Rodolfo ajuizou uma ação pleiteando guarda compartilhada em relação a seu filho, Antônio, de 5 anos, sendo contestada pela mãe da criança, Marlene, alegando que o pai jamais assumiu responsabilidade. Segundo a mãe, não faria sentido o pai exercer a guarda conjuntamente, passados dois anos desde a separação. O juiz encaminhou o processo para a equipe interdisciplinar, cuja orientação deverá visar, de acordo com a Lei nº 13.058/2014:
- A)o diagnóstico de atos de alienação parental;
Errada, porque a finalidade da equipe interdisciplinar na guarda compartilhada não é apurar alienação parental, mas subsidiar a definição do regime de convivência e proteção do melhor interesse da criança.
- B)a divisão equilibrada do tempo com o pai e com a mãe;
Certa, porque a Lei nº 13.058/2014 direciona a guarda compartilhada para uma convivência equilibrada e corresponsável entre os pais, com divisão funcional do tempo com a criança.

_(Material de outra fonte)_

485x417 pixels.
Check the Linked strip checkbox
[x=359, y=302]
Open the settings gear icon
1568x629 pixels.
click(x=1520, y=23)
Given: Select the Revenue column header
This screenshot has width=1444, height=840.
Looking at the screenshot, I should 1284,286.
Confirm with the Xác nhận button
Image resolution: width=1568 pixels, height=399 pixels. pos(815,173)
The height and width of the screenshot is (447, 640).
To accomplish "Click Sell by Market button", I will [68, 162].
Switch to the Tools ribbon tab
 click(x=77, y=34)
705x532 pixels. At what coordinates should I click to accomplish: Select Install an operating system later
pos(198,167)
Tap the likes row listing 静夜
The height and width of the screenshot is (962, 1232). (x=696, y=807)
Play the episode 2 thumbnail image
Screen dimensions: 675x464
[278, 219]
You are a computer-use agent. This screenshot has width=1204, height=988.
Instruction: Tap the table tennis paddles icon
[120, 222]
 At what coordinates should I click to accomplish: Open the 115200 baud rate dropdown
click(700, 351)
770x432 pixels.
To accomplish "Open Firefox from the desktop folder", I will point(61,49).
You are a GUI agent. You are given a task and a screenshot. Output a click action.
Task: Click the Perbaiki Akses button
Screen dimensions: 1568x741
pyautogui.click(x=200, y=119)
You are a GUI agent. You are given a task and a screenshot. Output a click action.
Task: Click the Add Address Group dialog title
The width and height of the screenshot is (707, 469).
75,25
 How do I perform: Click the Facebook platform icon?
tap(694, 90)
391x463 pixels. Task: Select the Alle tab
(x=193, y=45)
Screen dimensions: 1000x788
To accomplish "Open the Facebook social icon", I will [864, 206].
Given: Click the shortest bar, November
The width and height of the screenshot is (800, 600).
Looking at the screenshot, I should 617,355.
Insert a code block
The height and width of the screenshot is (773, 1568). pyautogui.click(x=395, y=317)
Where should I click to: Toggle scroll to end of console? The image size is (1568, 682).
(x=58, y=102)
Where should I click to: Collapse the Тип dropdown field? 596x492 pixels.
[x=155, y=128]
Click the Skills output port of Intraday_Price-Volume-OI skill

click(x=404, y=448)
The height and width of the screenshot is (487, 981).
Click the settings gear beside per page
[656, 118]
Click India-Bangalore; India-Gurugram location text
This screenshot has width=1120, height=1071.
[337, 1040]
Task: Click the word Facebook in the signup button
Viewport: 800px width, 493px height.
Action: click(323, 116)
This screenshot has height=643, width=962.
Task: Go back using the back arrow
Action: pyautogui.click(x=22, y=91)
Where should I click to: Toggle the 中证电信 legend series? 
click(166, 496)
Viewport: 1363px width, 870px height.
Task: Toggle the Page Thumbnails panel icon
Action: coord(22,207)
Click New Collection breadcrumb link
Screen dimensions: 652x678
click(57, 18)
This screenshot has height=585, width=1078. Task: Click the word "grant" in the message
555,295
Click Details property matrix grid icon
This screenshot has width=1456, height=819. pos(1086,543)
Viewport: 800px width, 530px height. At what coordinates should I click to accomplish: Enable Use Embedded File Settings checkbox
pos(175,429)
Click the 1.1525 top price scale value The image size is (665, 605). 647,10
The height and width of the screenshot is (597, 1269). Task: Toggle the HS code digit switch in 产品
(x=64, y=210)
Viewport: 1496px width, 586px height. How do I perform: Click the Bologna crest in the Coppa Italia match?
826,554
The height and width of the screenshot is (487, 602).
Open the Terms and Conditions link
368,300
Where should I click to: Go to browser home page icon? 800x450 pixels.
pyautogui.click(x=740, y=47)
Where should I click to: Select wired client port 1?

- C)a identificação de quem detém melhor condição de guarda;
Errada, porque a lei não manda escolher o genitor com melhor condição de guarda como critério central da guarda compartilhada; isso seria mais compatível com disputa de guarda unilateral.
- D)a investigação da existência de eventual psicopatologia nos genitores;
Errada, porque eventual psicopatologia dos genitores não é o objeto padrão da orientação interdisciplinar nessa hipótese, salvo se houver elementos concretos que justifiquem avaliação específica.
- E)a contraindicação da guarda compartilhada quando não houver acordo entre os pais.
Errada, porque a ausência de acordo entre os pais não afasta, por si só, a guarda compartilhada após a Lei nº 13.058/2014.
Gabarito: B
A Lei nº 13.058/2014 consolidou a guarda compartilhada como regra no ordenamento brasileiro, sempre que ambos os pais estiverem aptos ao exercício do poder familiar. A ideia central não é premiar um genitor nem punir o outro, mas garantir que a criança mantenha convivência equilibrada com pai e mãe, com participação real de ambos nas decisões importantes da vida do filho. O foco da equipe interdisciplinar, portanto, não é descobrir quem "merece" a guarda, e sim subsidiar o juiz para organizar a convivência familiar da forma mais saudável possível. Quando a lei fala em guarda compartilhada, ela não exige que os pais sejam amigos, nem que concordem em tudo. A doutrina e a jurisprudência entendem que a falta de consenso, por si só, não impede a guarda compartilhada. O que importa é preservar o melhor interesse da criança, evitando que a separação transforme um dos pais em visitante de fim de semana com função decorativa. No caso, a orientação da equipe interdisciplinar deve se voltar para a divisão equilibrada do tempo de convivência entre pai e mãe, sem significar divisão matemática idêntica, mas sim repartição justa e funcional. É exatamente isso que a alternativa B expressa, em linha com a Lei nº 13.058/2014 e com a lógica protetiva do direito de família.